The vast majority of living strepsipterans are placed within the grouping Stylopidia, which includes the families Corioxenidae, Halictophagidae, Callipharixenidae, Bohartillidae, Elenchidae, Myrmecolacidae, Stylopidae, Protelencholacidae (extinct) and Xenidae. All Stylopidia have endoparasitic females that have multiple genital openings. Two living families, Mengenillidae and Bahiaxenidae, are placed outside of this group, along with several extinct families.

The Stylopidae have four-segmented tarsi and four- to six-segmented antennae, with the third segment having a lateral process. The family Stylopidae may be paraphyletic. The Elenchidae have two-segmented tarsi and four-segmented antennae, with the third segment having a lateral process. The Halictophagidae have three-segmented tarsi and seven-segmented antennae, with lateral processes from the third and fourth segments.
The Stylopidae mostly parasitize wasps and bees, the Elenchidae are known to parasitize Fulgoroidea, whereas the Halictophagidae are found on leafhoppers, treehoppers, and mole cricket hosts.

━━━━━━━━━━━━━━━━━━━━━━━━━━━━━━

▸ **Exercise prompt**:
Continue the passage on strepsipteran families, picking up after its final sentence.

▸ **Screenshot grounding data**:
━━━━━━━━━━━━━━━━━━━━━━━━━━━━━━

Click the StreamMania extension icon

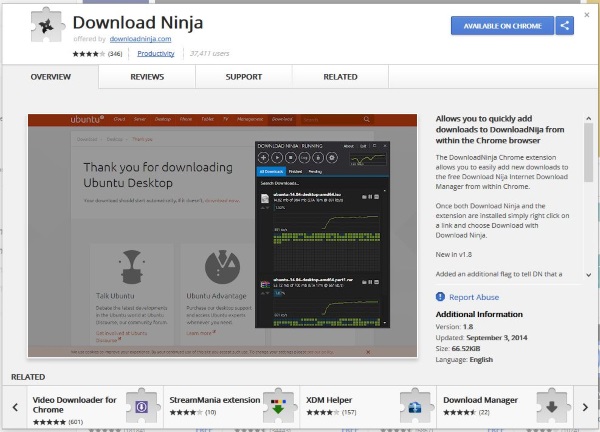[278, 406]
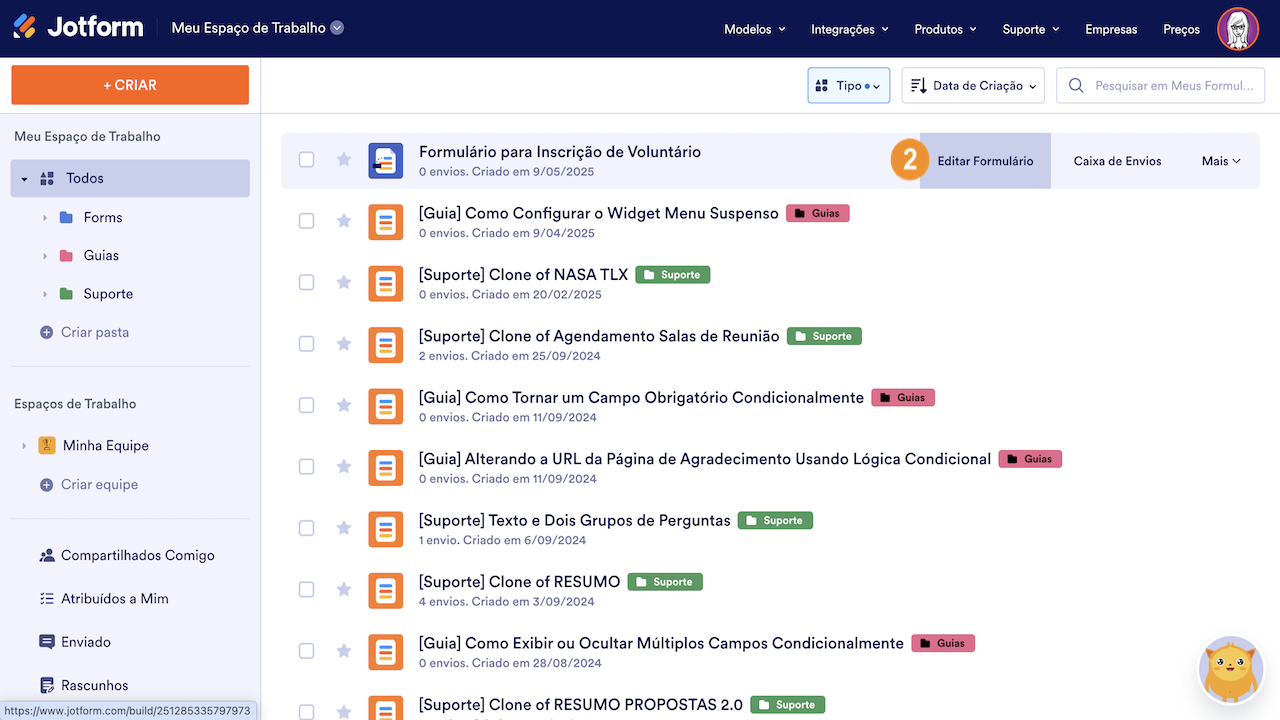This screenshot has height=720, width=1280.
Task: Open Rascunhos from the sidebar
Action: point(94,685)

━━━━━━━━━━━━━━━━━━━━━━━━━━━━━━

▸ **Output of the task**:
Strepsipteran insects in the genus Xenos parasitize Polistes carnifex, a species of social wasps. These obligate parasites infect the developing wasp larvae in the nest and are present within the abdomens of female wasps when they hatch out. Here they remain until they thrust through the cuticle and pupate (males) or release infective first-instar larvae onto flowers (females). These larvae are transported back to their nests by foraging wasps.

=== Cladogram ===
After Pohl et al. (2020):

==Genetics==
The first strepsipteran species to have been sequenced in full is Mengenilla moldrzyki. The genome sequence is 168 Mb long, with 30,068 inferred protein-coding genes, with over 13,000 being supported by external evidence. Strepsipteran genomes tend to be unusually small. The evolution of strepsipteran sex chromosomes shows that part of them are ancestral to the split between Coleoptera and Strepsiptera.

==Relationship with humans==
Some insects which have been considered pests may have strepsipteran endoparasites. Inoculation of a pest population with the corresponding parasitoid may sometimes aid in reducing the impact of such pests, although no strepsipterans have ever been tested for use in this capacity, let alone being available for such purposes, either commercially or experimentally.